“Are you willing to take the risk of investing in bullshit?”
Interesting headline. It’s not mine btw. It’s a question from a leading banker. The question, in this case, related to investing in data mining … but you will probably find it’s a question asked about any major project.
It’s the skeptic’s question. I’ve been asked it often in various forms. “Where’s the business case?” “What’s the ROI on this project?” “How can you show me this will make an impact on our cost-income ratio?” “Can you prove the numbers?”
The guy asking the question in this case is Matthew Rothman, a Managing Director at Goldman Sachs. Not the sort of title for a presentation from a traditional bank, you might think, and it wasn’t. In fact, Matthew’s presentation was titled: “Data mining: the (un)original sin”.
I found it funny that he was originally going to call it “Data mining: the second oldest profession”, but compliance didn’t like that one, so it wasn’t allowed. Even so, Matthew is quite a provocative guy and got lots of coverage of his keynote by being edgy. I like edgy. You don’t get it enough from banking people, because of compliance and internal handcuff restrictions. This is especially true in some countries, where the internal sign-off process is as lengthy and detailed as getting the Queen to let you off being a Royal. In fact, I think it’s longer.
This indicates the mentality of so many institutions, not just banks. Employees are meant to concur; individual initiative is discouraged, and creativity controlled.
It’s such a shame, as today’s world is meant to be one of nurturing human s kills, not treating people as automatons.
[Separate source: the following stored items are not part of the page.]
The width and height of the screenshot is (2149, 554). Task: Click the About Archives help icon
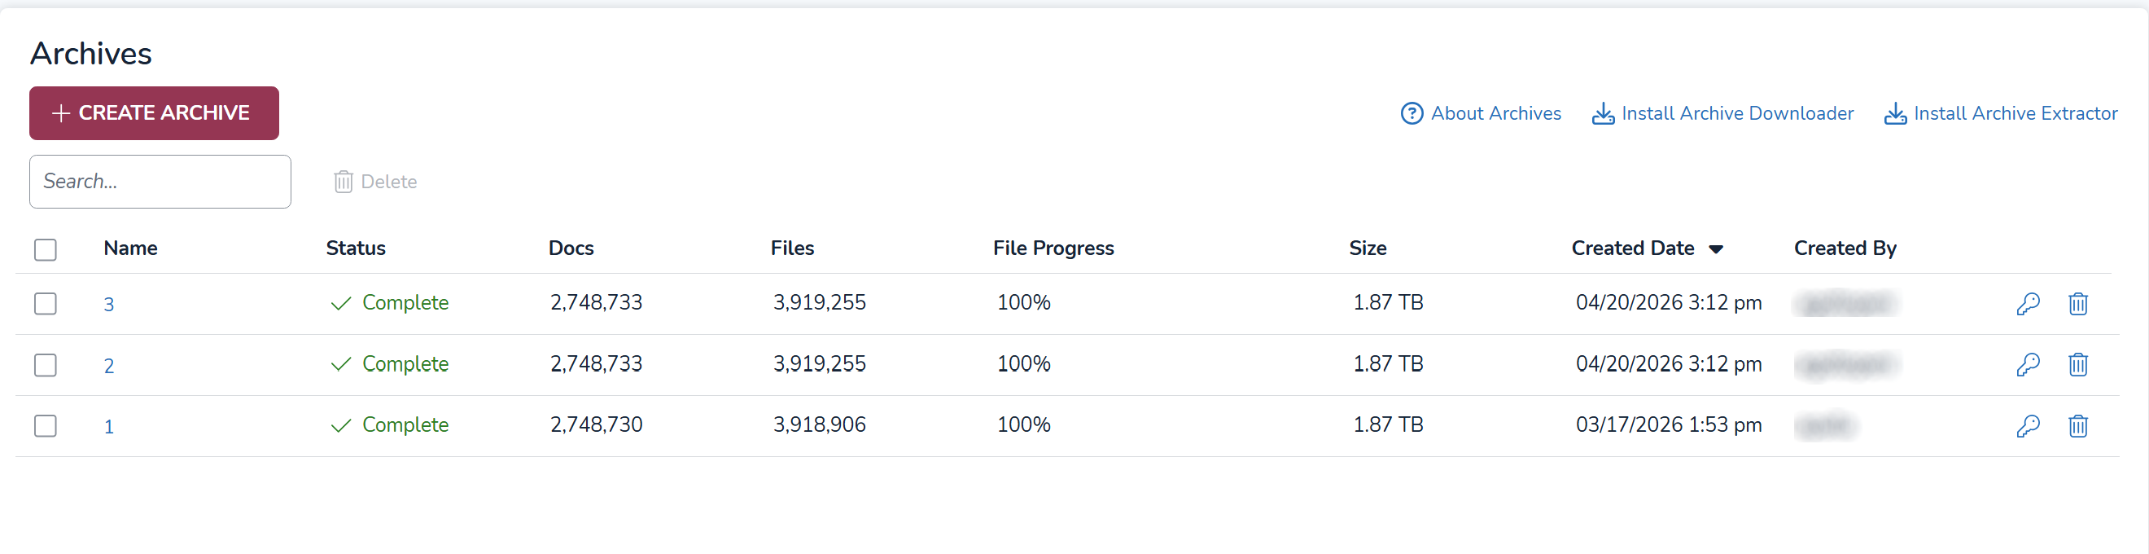pyautogui.click(x=1412, y=113)
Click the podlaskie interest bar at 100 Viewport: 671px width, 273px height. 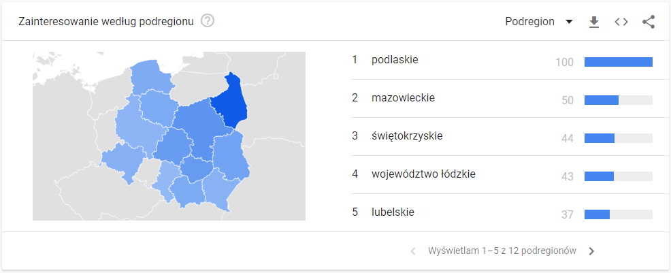(x=618, y=62)
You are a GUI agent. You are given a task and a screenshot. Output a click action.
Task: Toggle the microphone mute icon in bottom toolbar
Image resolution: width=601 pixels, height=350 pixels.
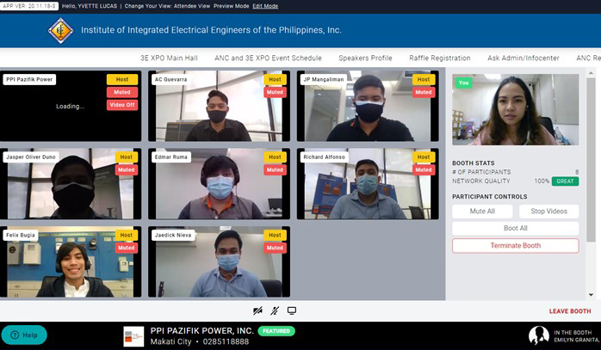click(x=275, y=310)
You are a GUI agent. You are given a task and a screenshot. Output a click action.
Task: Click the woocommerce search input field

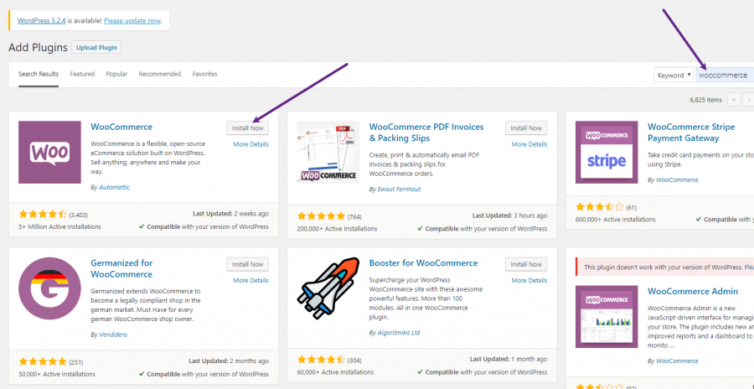724,75
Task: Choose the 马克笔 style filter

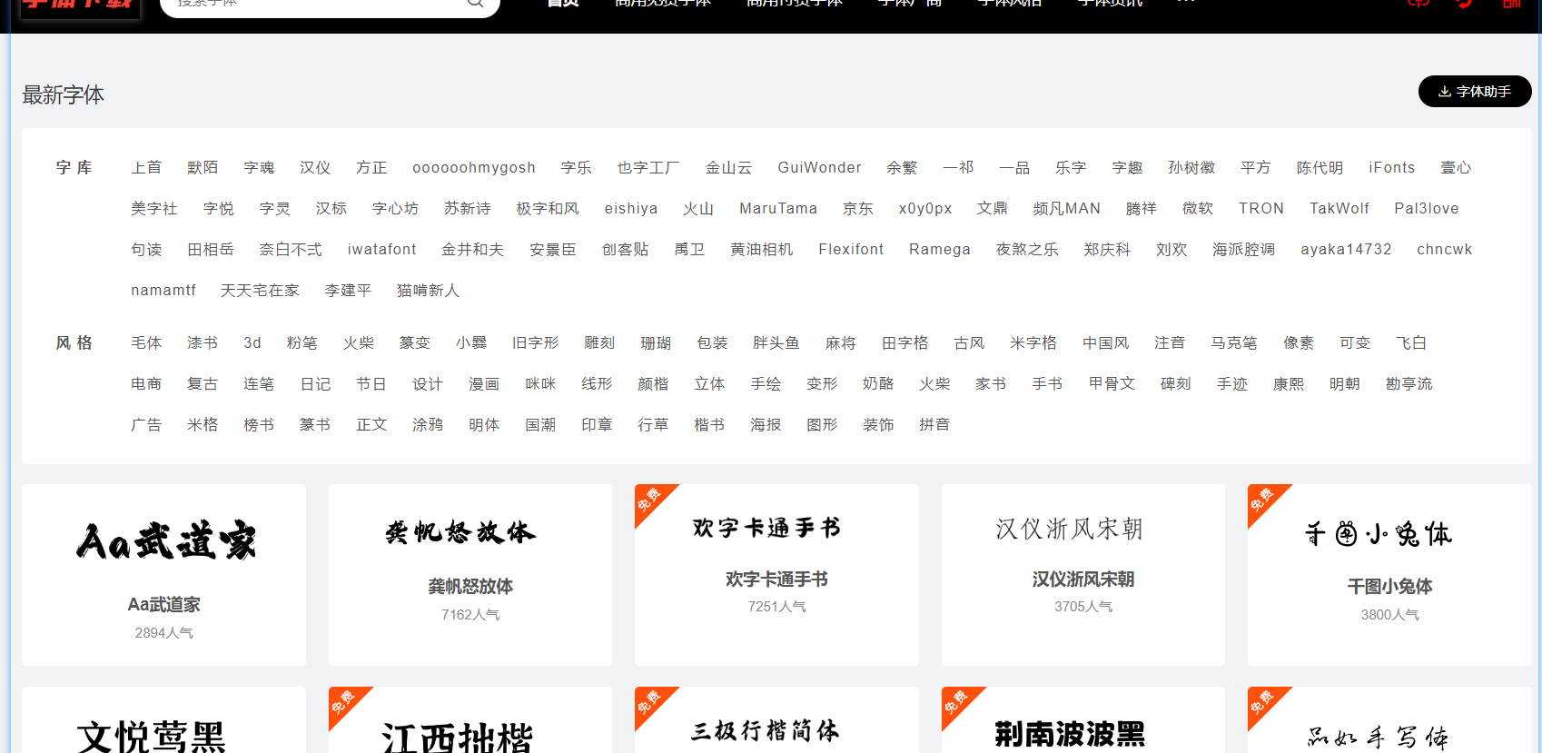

I mentioned a while ago that this story exemplifies traditional bank thinking perfectly:
Summary of this story is that a call centre worker was dealing with a customer whose salary cheque hadn’t cleared in time for Christmas. Why they get paid by cheque is beyond me, but hey, this is America. Anyhoo, the customer was in distress as they couldn’t pay for their petrol (gas), get home or even buy the kids presents. It was Christmas Eve. The call centre operator felt the customer’s distress and asked her manager if she could drive to meet the guy over her lunch break. He was only 14 miles away. The manager said OK, and she gave the guys $20 to pay for the gas and get home.
Outcome: she and her manager were both sacked for having unauthorised contact with a customer. How ridiculous but hey, this is America.
Any bank worker who has a brain and thinks is usually weeded out of the organisation … unless they wait a while before using that brain and thinking. Then they might get promoted and eventually given the opportunity to use it.
Hence, back to Matthew who, as an MD, has been given his brain but still has controls on how he uses it. He cannot use it to give an edgy or catchy title to his presentation. For example, his second-choice title was “Data mining for dummies”, and even that was disapproved by compliance. So, he went with “Data mining: the (un)original sin”. How dull. And then opened up the dialogue by asking the question: “Are you willing to take the risk of investing in bullshit?” This man has a brain!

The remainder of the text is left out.